[Stored entries]
______

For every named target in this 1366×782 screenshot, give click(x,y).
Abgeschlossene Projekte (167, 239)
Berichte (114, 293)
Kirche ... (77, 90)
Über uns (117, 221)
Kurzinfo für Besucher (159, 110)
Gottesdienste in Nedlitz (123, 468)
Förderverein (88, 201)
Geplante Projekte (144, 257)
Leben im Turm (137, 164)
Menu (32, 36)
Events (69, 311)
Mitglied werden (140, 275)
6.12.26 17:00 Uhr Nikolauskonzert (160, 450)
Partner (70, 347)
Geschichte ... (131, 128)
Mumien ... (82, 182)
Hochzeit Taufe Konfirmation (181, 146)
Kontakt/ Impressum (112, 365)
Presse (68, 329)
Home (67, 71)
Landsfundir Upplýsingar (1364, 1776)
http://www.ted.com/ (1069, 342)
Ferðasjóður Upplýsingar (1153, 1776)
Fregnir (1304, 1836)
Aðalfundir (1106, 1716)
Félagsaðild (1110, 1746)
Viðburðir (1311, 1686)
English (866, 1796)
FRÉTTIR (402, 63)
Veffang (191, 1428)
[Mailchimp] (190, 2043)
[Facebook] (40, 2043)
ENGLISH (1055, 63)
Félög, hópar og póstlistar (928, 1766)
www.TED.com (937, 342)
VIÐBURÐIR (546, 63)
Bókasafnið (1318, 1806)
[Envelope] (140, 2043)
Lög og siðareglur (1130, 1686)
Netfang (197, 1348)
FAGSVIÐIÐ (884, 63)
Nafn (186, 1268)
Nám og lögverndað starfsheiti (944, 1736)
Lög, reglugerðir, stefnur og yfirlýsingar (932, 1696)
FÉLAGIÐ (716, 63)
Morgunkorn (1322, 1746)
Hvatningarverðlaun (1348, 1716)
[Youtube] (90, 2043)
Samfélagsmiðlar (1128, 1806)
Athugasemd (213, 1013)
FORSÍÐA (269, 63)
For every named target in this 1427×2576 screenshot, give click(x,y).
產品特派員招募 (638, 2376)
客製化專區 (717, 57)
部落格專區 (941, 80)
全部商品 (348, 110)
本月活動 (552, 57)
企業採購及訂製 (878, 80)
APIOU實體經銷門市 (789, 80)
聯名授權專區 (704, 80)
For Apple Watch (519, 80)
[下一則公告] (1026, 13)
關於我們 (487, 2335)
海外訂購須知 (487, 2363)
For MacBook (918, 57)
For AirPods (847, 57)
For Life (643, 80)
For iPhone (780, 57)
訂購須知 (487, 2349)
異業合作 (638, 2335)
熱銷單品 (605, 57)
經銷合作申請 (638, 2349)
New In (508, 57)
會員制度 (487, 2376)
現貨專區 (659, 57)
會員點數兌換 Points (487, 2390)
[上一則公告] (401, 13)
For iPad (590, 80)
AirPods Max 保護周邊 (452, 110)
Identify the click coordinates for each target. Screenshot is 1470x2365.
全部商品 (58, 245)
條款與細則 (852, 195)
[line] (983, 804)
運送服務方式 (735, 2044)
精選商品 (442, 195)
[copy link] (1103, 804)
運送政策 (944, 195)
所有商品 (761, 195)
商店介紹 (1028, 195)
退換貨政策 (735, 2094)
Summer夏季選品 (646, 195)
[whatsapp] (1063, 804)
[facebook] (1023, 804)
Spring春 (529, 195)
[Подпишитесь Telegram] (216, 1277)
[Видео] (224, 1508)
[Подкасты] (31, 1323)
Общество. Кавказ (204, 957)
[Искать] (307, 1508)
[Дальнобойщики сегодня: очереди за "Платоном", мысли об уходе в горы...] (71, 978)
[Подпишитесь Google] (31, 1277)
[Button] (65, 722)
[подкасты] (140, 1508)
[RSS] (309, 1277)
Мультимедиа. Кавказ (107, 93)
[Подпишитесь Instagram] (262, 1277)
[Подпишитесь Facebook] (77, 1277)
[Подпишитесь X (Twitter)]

______

**WHAT TO WORK ON**
Look through the entries and return each line that has the word "Кавказ" in it.

**ANSWER BOX**
Общество. Кавказ (204, 957)
Мультимедиа. Кавказ (107, 93)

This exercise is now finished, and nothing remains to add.